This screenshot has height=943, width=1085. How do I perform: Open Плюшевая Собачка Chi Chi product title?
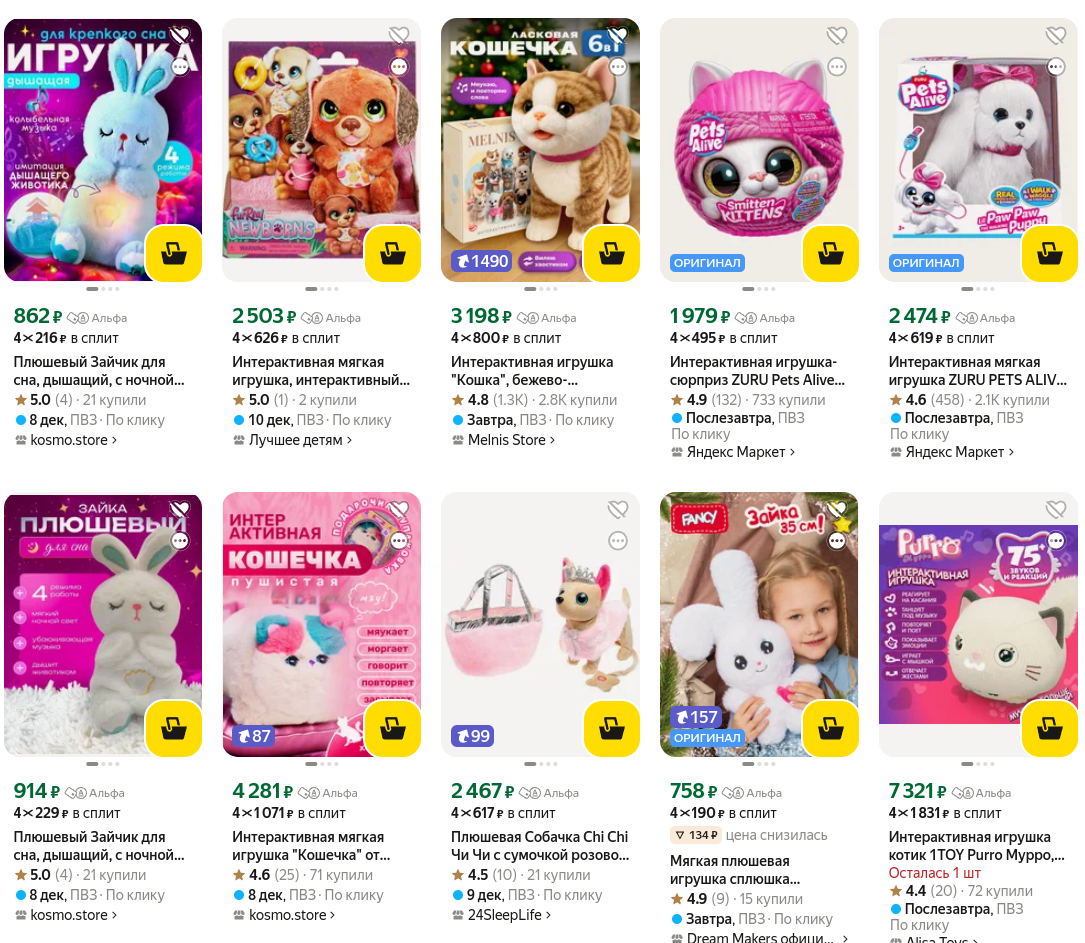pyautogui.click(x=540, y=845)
---
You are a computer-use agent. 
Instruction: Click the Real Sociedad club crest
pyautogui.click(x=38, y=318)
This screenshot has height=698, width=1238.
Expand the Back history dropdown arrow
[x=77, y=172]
* * *
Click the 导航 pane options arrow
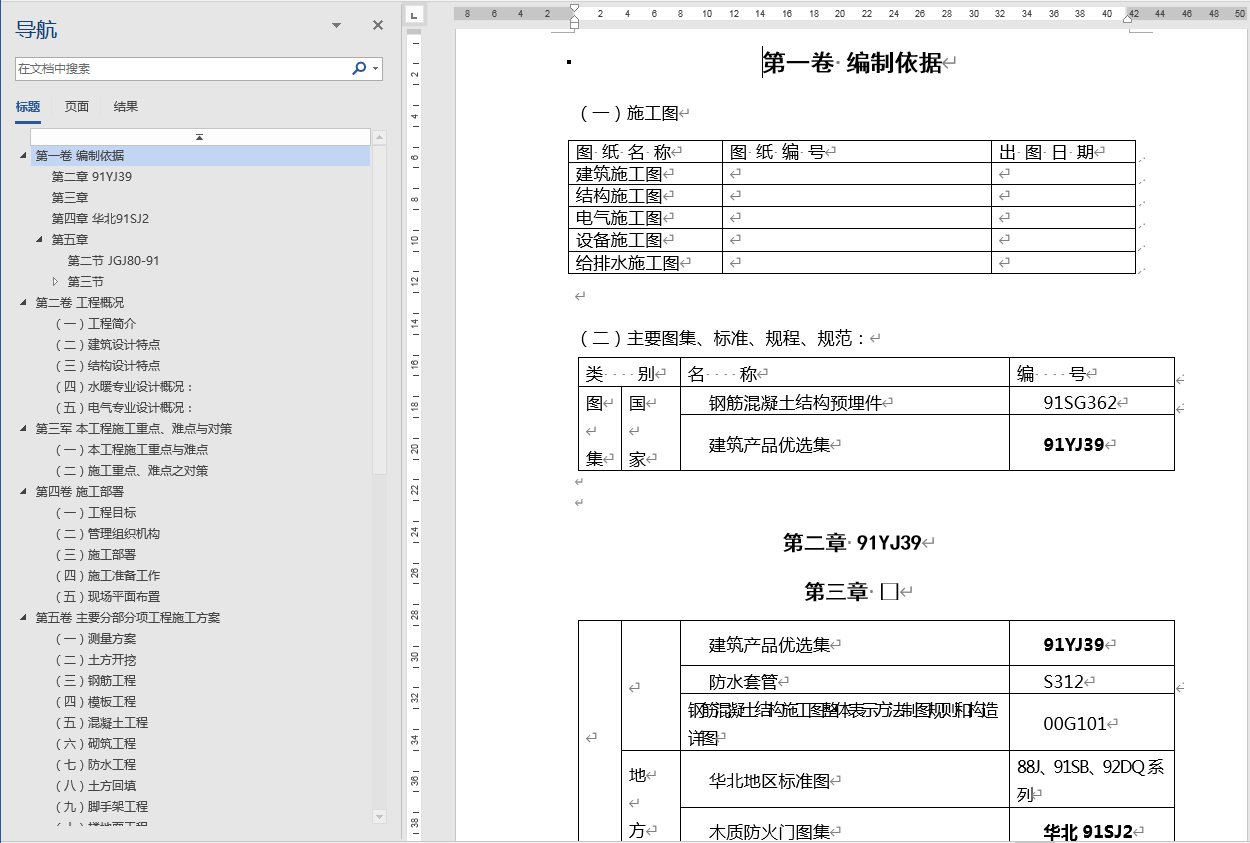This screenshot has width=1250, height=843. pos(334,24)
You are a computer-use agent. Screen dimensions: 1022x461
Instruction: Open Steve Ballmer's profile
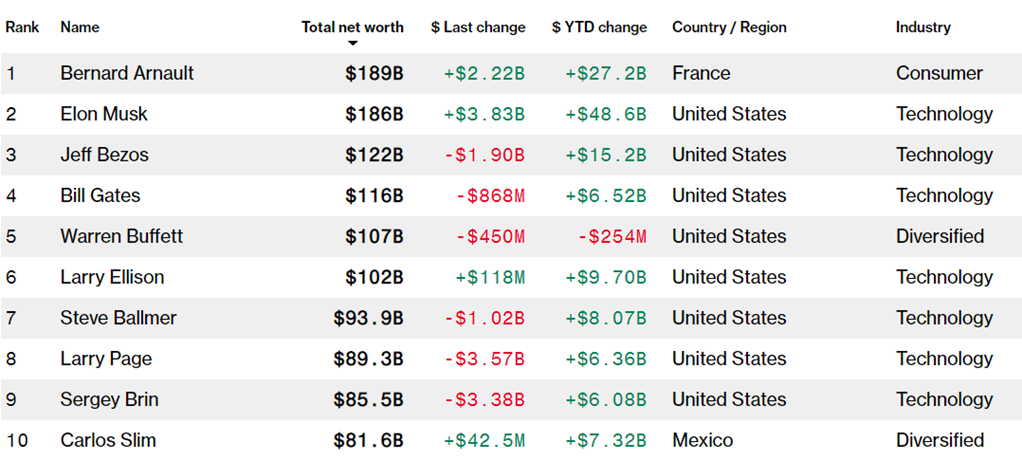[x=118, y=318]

**Work to be completed**
Pick out the lines above containing the word "computer", then copy them.

**Written answer**
You are a computer-use agent. 
You are a computer-use agent. Screen dimensions: 1022x461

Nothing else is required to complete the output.